Changing a Fragment entry's form field breaks the theorem.
Contracted negation bridge #
@cite{huddleston-1976} notes NICE Negation is about direct negation with not; contracted negation (-n't) is a stronger sub-property with paradigm gaps at may and am.
Link 2: NICE Properties → SAI Predictions #
Each NICE property maps to a specific SAI context type. Full auxiliaries participate directly; lexical verbs require do-support.
| NICE Property | SAI Context | Aux Example | Lex Verb (do-support) |
|---|---|---|---|
| Inversion | matrixWh/matrixYN | Can he go? | Does he go? |
| Negation | sententialNegation | Sue is not eating | Sue does not eat |
| Code | vpEllipsis | She can too | He does too |
| Emphasis | emphatic | She IS eating | Sue DOES eat |
NICE Inversion → SAI: auxiliaries invert in matrix questions; lexical verbs cannot (do-support required).
NICE Negation → SAI: auxiliaries raise past negation; lexical verbs cannot (do-support required).
NICE Code → SAI: VP ellipsis strands auxiliary or do-support.
NICE Emphasis → SAI: auxiliaries bear verum focus directly; lexical verbs need do-support.
Do-support is the repair strategy when lexical verbs (which lack NICE properties) need to participate in SAI contexts. All four NICE contexts have grammatical do-support alternatives in the SAI data.

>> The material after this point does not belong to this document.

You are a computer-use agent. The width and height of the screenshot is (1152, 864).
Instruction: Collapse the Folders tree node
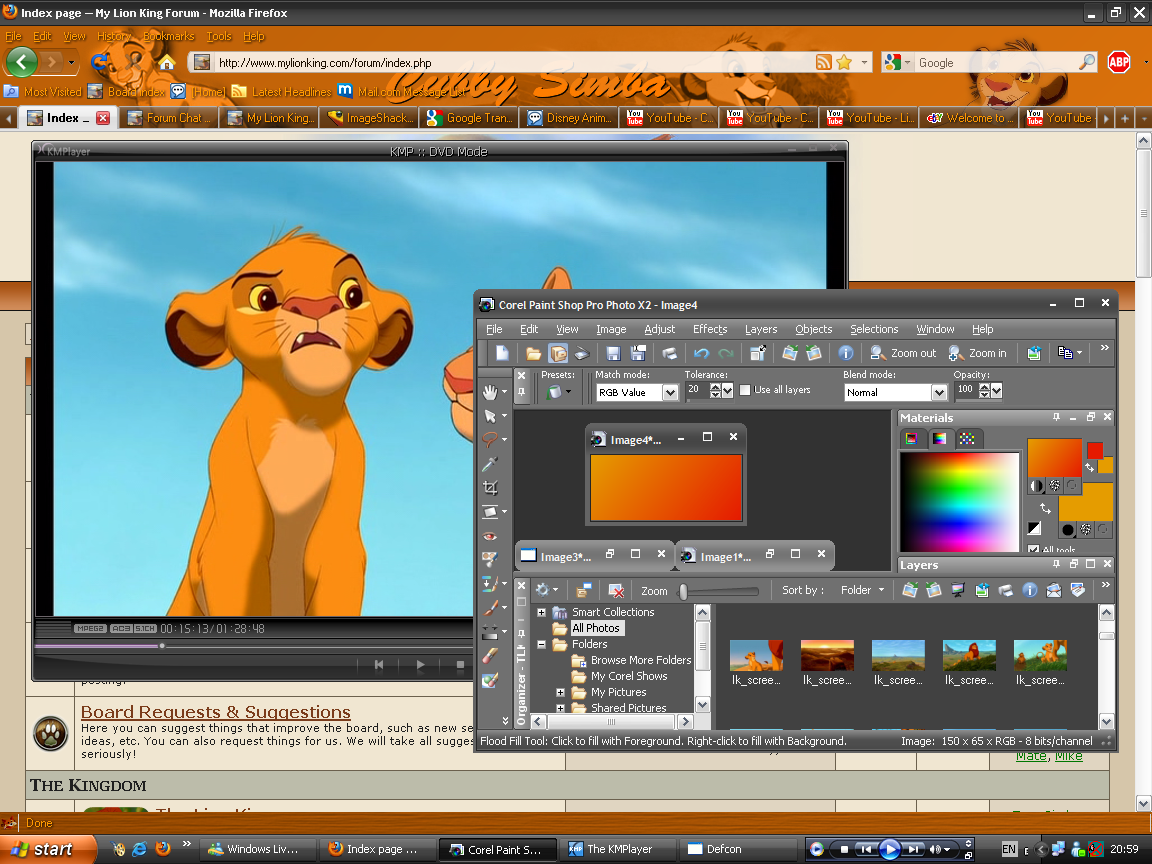(542, 645)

Link 3: NICE Emphasis ↔ Polarity Stress #
NICE Emphasis (emphatic stress on auxiliary for verum focus) is the same phenomenon as polarity stress: prosodic prominence on the auxiliary targets truth/polarity rather than content alternatives (@cite{hohle-1992}).
NICE Emphasis maps to polarity stress on the auxiliary: both describe prosodic prominence on AUX signaling verum focus. The PolarityStress datum confirms this with "John DOES drink" (stressed AUX in declarative).
Content focus is distinct from NICE Emphasis: stressing the subject ("JOHN drinks") targets content alternatives, not polarity.